━━━━━ Text shown ━━━━━

Subspaces in Polynomial P_5(x) of Degree < 5

[gtfitzpatrick]

If P$$_{5}$$(x) is the set of all polynomials in x in degree less than 5. Which of following subsets of P$$_{5}$$(x) are subspaces.
(i) the set of all polynomials in P$$_{5}$$(x) of even degree
(ii) the set of all polynomials in P$$_{5}$$(x) of degree 3
(iii) the set of all polynomials p(x) in P$$_{5}$$(x) such that p(x)=0
(iv) the set of all polynomials p(x) in P$$_{5}$$(x) such that p(x)=0 has at least one real root

i'm really not sure but this is what i think
polynomial =ax$$^{4}$$+bx$$^{3}$$+cx$$^{2}$$+dx+e
(i)im not sure about the question but i think it means

a1x$$^{4}$$+b1x$$^{3}$$+c1x$$^{2}$$+d1x+e1
+
c2x$$^{2}$$+d2x+e2

which i think are the 2 even degree polynomials so i add them and see if the answer is also in P$$_{5}$$(x)
a1x$$^{4}$$+b1x$$^{3}$$+(c1+c2)x$$^{2}$$+(d1+d2)x+(e1+e2)
since the resulting polynomial is still of degree 4 it is in P$$_{5}$$(x) and so is a subspace?

(ii)by much the same reasoning

b1x$$^{3}$$+c1x$$^{2}$$+d1x+e1 is of degree 3 and so is not a subspace?

━━━━━ Available data ━━━━━

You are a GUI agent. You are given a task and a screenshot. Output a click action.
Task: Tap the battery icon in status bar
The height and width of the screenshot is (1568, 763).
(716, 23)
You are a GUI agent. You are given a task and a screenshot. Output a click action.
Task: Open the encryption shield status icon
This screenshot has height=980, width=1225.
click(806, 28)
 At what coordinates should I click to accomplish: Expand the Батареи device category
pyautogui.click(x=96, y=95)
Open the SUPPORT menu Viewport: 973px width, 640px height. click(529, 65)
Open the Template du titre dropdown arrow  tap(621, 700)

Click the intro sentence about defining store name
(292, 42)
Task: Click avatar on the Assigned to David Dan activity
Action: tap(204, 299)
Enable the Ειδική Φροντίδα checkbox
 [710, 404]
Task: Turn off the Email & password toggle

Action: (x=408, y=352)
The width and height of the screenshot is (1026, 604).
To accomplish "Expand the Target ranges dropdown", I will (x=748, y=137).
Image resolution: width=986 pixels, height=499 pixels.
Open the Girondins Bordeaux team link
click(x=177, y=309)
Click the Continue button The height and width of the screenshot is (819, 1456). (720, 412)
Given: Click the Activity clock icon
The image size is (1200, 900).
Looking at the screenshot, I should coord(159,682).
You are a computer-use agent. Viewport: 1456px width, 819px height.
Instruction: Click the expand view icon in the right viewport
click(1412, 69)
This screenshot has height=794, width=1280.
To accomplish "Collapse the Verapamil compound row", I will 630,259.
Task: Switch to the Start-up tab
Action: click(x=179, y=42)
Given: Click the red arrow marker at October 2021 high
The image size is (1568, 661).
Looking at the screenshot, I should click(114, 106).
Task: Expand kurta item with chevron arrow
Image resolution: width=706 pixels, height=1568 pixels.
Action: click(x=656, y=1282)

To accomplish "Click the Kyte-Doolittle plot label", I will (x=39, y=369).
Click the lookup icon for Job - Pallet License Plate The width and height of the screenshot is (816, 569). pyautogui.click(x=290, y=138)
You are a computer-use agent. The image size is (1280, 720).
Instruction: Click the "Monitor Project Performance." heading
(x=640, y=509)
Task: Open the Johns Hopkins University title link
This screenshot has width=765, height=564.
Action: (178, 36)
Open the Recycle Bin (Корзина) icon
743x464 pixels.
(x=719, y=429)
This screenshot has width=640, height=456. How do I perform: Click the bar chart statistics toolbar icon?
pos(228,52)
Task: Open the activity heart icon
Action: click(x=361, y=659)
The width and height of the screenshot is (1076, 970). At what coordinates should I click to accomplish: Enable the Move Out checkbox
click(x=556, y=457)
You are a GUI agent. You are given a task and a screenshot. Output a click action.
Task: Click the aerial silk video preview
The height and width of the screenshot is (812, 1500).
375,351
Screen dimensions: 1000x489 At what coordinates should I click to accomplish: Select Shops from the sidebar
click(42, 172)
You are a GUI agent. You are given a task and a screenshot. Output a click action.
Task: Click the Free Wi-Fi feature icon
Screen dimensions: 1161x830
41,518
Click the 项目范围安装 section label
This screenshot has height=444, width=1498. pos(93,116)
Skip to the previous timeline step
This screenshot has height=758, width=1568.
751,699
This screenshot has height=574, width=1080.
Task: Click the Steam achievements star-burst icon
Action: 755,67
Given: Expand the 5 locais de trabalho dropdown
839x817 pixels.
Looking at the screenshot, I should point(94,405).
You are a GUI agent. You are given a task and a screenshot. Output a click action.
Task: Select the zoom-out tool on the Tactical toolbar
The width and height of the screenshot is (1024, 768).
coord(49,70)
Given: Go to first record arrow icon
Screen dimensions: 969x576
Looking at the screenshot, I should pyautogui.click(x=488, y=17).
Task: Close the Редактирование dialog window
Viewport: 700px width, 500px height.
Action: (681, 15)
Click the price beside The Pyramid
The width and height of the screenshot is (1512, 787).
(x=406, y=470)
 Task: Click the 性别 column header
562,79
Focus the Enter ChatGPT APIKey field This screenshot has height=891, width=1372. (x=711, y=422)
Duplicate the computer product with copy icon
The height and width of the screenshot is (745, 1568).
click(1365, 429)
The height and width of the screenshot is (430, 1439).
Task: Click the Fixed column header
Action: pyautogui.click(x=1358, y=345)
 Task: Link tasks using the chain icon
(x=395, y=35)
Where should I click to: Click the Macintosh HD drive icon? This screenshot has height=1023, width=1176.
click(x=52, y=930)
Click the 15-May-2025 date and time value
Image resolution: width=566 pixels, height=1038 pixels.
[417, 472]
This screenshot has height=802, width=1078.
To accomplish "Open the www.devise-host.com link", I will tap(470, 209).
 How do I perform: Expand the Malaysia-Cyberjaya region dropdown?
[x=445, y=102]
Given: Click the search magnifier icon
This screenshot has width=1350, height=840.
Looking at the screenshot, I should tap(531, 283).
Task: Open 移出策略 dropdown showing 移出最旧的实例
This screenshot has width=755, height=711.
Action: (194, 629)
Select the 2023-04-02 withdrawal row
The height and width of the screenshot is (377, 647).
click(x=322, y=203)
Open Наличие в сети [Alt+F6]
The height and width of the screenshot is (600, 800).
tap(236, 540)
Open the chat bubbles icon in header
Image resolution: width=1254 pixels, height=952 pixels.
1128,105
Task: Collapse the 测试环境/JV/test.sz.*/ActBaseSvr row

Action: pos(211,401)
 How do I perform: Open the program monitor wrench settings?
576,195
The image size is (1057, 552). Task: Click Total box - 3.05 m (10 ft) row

━━━━━

## Given request 1
In the polynomial subspaces thread, what degree does the poster say results from adding the two even-degree polynomials?
## Given request 2
Copy the records word for word, from the line with "The width and height of the screenshot is (1026, 604)." up to and including the line with "will (x=39, y=369).".
The records are unrelated to the polynomial subspaces thread.

## Output 1
Degree 4.

## Output 2
The width and height of the screenshot is (1026, 604).
To accomplish "Expand the Target ranges dropdown", I will (x=748, y=137).
Image resolution: width=986 pixels, height=499 pixels.
Open the Girondins Bordeaux team link
click(x=177, y=309)
Click the Continue button The height and width of the screenshot is (819, 1456). (720, 412)
Given: Click the Activity clock icon
The image size is (1200, 900).
Looking at the screenshot, I should coord(159,682).
You are a computer-use agent. Viewport: 1456px width, 819px height.
Instruction: Click the expand view icon in the right viewport
click(1412, 69)
This screenshot has height=794, width=1280.
To accomplish "Collapse the Verapamil compound row", I will 630,259.
Task: Switch to the Start-up tab
Action: click(x=179, y=42)
Given: Click the red arrow marker at October 2021 high
The image size is (1568, 661).
Looking at the screenshot, I should click(114, 106).
Task: Expand kurta item with chevron arrow
Image resolution: width=706 pixels, height=1568 pixels.
Action: click(x=656, y=1282)

To accomplish "Click the Kyte-Doolittle plot label", I will (x=39, y=369).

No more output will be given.